-------- Source excerpt --------

Re: [Rd] Reading many large files causes R to crash - Possible Bug in R 2.15.1 64-bit Ubuntu

From: David Terk <david.terk_at_gmail.com>
Date: Mon, 23 Jul 2012 09:14:46 -0400

Where should this be discussed since it is definitely XTS related? I will gladly upload the simplified script + data files to whoever is maintaining this part of the code. Fortunately there is a workaround here.

-----Original Message-----
From: Joshua Ulrich [mailto:josh.m.ulrich_at_gmail.com] Sent: Monday, July 23, 2012 8:15 AM
To: David Terk
Cc: Duncan Murdoch; r-devel_at_r-project.org Subject: Re: [Rd] Reading many large files causes R to crash - Possible Bug in R 2.15.1 64-bit Ubuntu

David,

You still haven't provided a reproducible example. As Duncan already said, "if you don't post code that allows us to reproduce the crash, it's really unlikely that we'll be able to fix it."

And R-devel is not the appropriate venue to discuss this if it's truly an issue with xts/zoo.

Best,

--
Joshua Ulrich  |  about.me/joshuaulrich
FOSS Trading  |  www.fosstrading.com


On Mon, Jul 23, 2012 at 12:41 AM, David Terk <david.terk_at_gmail.com> wrote:

> Looks like the call to:
>
> dat.i <- to.period(dat.i, period=per, k=subper, name=NULL)
>
> If what is causing the issue. If variable name is not set, or set to
> any value other than NULL. Than no hang occurs.

-------- Data --------

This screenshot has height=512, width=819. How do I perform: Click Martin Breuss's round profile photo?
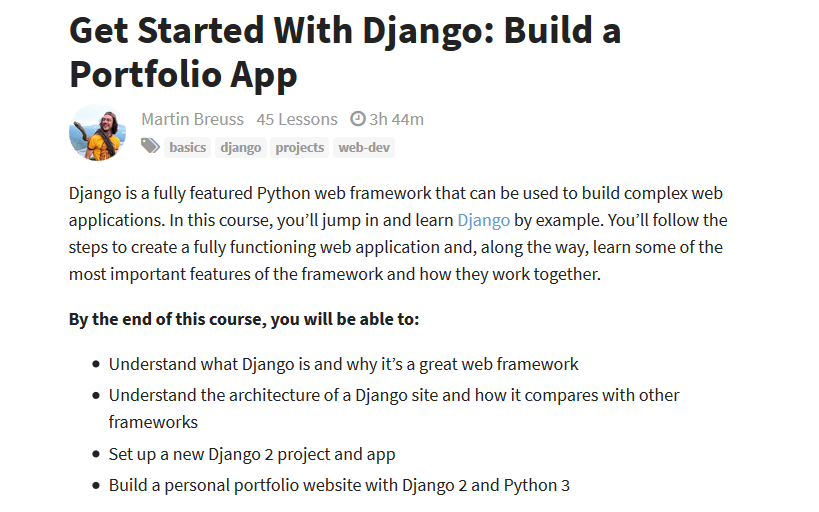(97, 132)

--------

What this exercise asks:
a) According to the mailing-list thread, which setting of the name argument in the to.period call causes the hang?
b) Using the mailing-list thread, explain why Joshua Ulrich asks David Terk for a reproducible example.

Outputs by task:
a) Setting name to NULL causes the hang. Leaving name unset, or setting it to any other value, avoids it.

b) Joshua Ulrich repeats Duncan Murdoch's point that if no code is posted that lets others reproduce the crash, it is really unlikely they will be able to fix it. He also notes that David Terk still hasn't provided such an example.